One of the most common questions I get is whether carbs or protein are more important to build muscle.
I hear it often when it concerns fat loss, which, yes, you should be consuming carbs and protein if you’re trying to lose weight. Absolutely.
However, on the other side of things, many people seem to question the role of carbs when it comes to building muscle mass.
Protein is easy though, everybody thinks you should be eating as much of it as possible.
However, for those that wonder if carbs or protein build muscle?
Carbs and protein work together to accomplish this so they’re both important.
If your main goal is building muscle, gaining strength, and improving overall performance – carbs and protein are an absolute must.
There’s also the debate on how much protein and carbs you should eat for building muscle.
We’ll go over all of that and more now!
Let’s get started!
Table Of Contents
- 1 Carbs & Protein For Muscle Growth
- 2 Protein And Carbs For Muscle Gain
- 3 How Many Carbs Should I Be Eating?
- 4 Best Carbs For Building Lean Muscle
- 5 How To Get Enough Protein To Build Muscle
- 6 Best Time To Eat Carbs For Muscle Growth
- 7 Can I Build Muscle Mass Without Carbs?
- 8 Conclusion
Carbs & Protein For Muscle Growth
As we know – proteins, or amino acids, are one of the essential building blocks of life. Without it, we can’t even exist.
And if you want to gain muscle mass, you need to make sure you’re consuming the proper amounts of protein.
This goes double for carbohydrates.
You can force-feed as much protein as you’d like, but it doesn’t mean it’s all going to be driven into the muscle cells for recovery.
Not only does it give you the energy to push through hard workouts, but it also helps drive amino acids into your muscle cells to aid in recovery and kick off muscle protein synthesis.
That’s one of the reasons why carbs are so important before, during, and after a workout.
In theory, the more carbs you eat around your workouts, the better.
That’s part of why protein isn’t the only deciding factor for muscle building.
You need both carbs and protein to build muscle mass.
Overall Calorie Intake Is Super Important As Well
Being in a calorie surplus is also incredibly important for muscle building.
Make sure you aren’t eating in a calorie deficit and think the carbs and protein will save you.
Sure, they absolutely help maintain muscle, but without that surplus of calories, it’s just not going to happen.
A calorie surplus, proper protein, carb, and fat intake are all necessary to build muscle.

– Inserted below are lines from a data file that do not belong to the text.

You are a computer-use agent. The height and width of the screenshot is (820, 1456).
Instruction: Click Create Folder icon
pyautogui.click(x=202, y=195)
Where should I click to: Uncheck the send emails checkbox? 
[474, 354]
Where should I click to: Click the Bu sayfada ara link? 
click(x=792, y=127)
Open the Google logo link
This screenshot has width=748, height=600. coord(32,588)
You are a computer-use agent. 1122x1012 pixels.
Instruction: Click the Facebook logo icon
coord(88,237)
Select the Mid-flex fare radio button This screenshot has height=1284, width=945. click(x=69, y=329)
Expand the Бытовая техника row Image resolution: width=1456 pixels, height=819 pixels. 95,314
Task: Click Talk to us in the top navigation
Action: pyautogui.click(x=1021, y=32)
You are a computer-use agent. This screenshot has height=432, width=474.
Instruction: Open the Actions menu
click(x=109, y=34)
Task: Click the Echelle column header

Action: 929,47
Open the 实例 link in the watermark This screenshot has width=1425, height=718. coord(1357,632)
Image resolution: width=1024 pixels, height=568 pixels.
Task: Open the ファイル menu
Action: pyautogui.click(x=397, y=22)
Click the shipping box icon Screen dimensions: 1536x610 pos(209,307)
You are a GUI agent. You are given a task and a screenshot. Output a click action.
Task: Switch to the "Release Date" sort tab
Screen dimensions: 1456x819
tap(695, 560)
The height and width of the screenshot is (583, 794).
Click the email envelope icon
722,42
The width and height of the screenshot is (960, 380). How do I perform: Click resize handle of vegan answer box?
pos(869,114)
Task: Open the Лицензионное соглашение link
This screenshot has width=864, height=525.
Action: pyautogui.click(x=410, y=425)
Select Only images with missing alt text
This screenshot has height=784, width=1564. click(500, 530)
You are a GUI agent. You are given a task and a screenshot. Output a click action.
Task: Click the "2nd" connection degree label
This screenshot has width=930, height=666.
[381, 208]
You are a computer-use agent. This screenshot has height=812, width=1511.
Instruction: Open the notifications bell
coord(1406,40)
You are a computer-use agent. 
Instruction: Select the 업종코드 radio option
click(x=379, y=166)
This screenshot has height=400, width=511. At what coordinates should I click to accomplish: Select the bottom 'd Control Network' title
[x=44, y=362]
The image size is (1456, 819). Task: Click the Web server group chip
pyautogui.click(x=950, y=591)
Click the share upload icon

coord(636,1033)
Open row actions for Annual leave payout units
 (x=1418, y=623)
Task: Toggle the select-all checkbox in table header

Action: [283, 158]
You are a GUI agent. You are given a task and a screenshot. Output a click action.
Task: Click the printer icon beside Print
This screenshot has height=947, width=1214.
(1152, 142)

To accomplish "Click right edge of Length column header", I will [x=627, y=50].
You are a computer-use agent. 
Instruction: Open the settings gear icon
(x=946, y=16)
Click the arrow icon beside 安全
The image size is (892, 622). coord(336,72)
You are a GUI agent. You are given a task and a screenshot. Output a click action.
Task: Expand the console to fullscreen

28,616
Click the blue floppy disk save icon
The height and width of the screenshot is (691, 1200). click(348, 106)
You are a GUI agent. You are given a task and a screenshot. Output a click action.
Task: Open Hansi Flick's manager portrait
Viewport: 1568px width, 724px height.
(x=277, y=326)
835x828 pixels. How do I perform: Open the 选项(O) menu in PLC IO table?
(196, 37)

But, just how much protein and carbs should you eat to gain muscle mass?
Let’s find out!
Protein And Carbs For Muscle Gain
Luckily, there have been many studies out there regarding the proper amounts of these two macronutrients you need to support muscle growth.
Protein is pretty easy to set and forget for the most part.
In general, if you’re in a calorie surplus, you only need 0.8-1 gram of protein per lb of bodyweight.
Any more than that, and you’re wasting calories, you could be using for your carbohydrate intake instead.
For a 200 lb man, this comes out to around 160-200 grams of protein per day.
As long as you’re in that range, you’ll build muscle just as somebody eating 320-400 grams per day.
Or maybe you’d even build more as you’ll be able to consume more carbs and ultimately have more energy and better recovery.
Now moving on to carbs, there are a bunch of ways to set this up.
A high-carb diet for muscle gain is, without a doubt, the best way to go about things.
Consuming more carbs will always give you a net gain when it comes to energy, and your recovery will increase dramatically as well.
The more you keep your glycogen stores full, the better for building muscle mass.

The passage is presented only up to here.